- [What you have to do]:
Could you restate all of the records below exactly, with the pictures left out?

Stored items
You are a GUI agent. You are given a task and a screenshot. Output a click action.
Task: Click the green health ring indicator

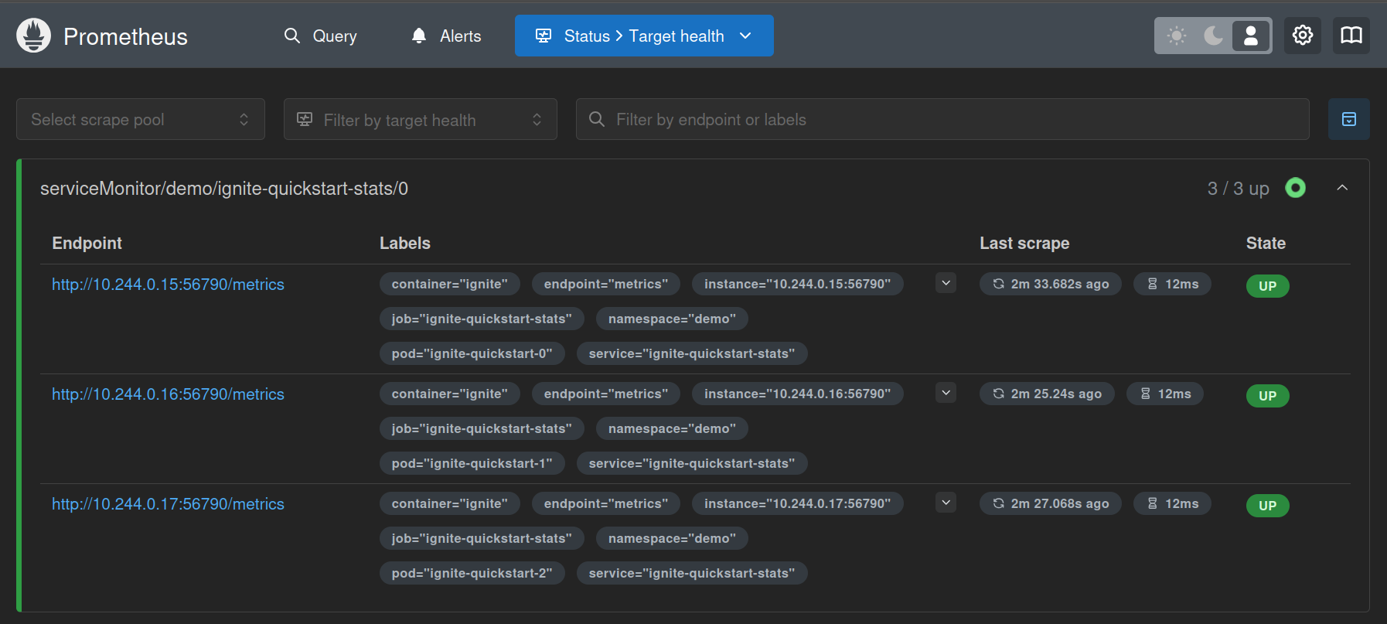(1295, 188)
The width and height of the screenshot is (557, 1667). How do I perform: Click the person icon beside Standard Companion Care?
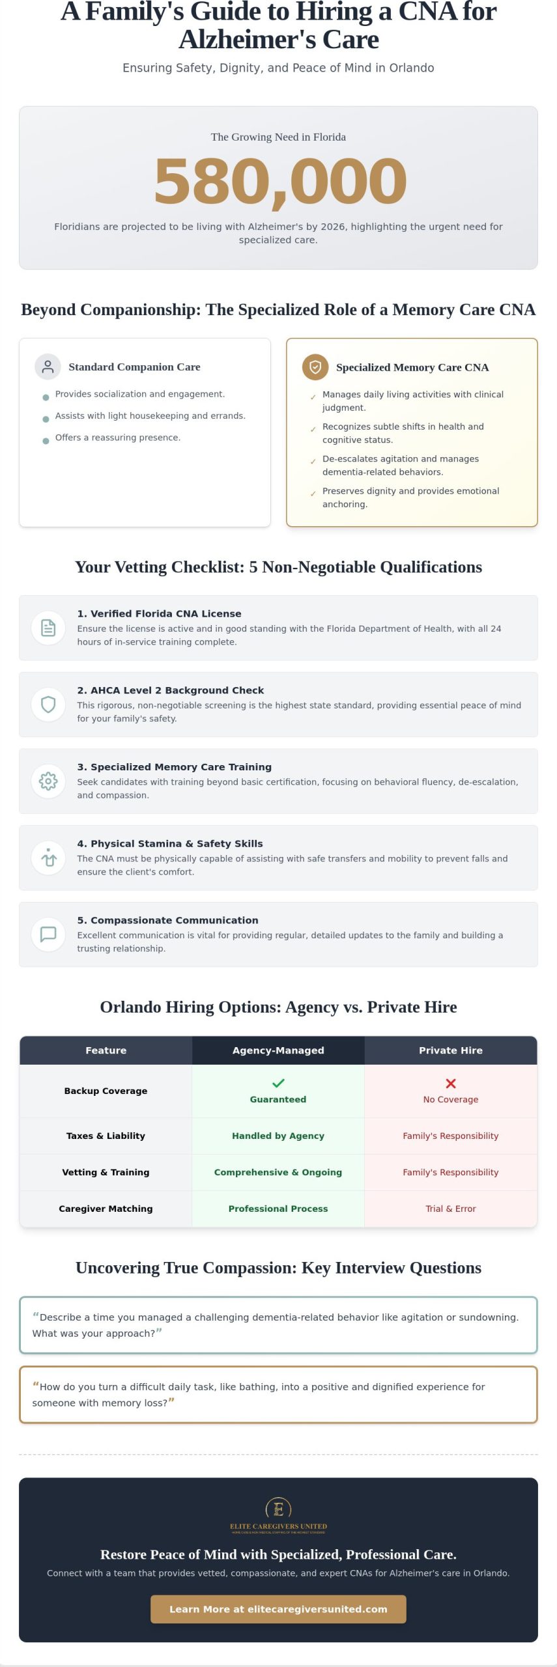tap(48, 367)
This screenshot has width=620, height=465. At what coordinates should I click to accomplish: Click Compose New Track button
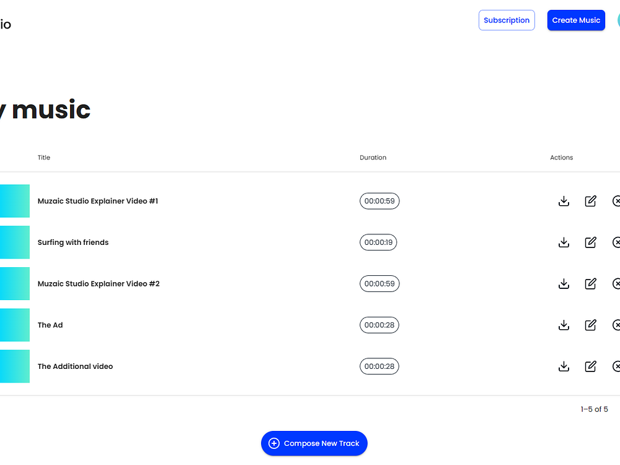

- [Answer for this exercise]:
You are a GUI agent. You are given a task and a screenshot. Output a click action.
Task: Click the green health ring indicator

(1295, 188)
The width and height of the screenshot is (557, 1667). How do I perform: Click the person icon beside Standard Companion Care?
tap(48, 367)
This screenshot has width=620, height=465. At what coordinates should I click to accomplish: Click Compose New Track button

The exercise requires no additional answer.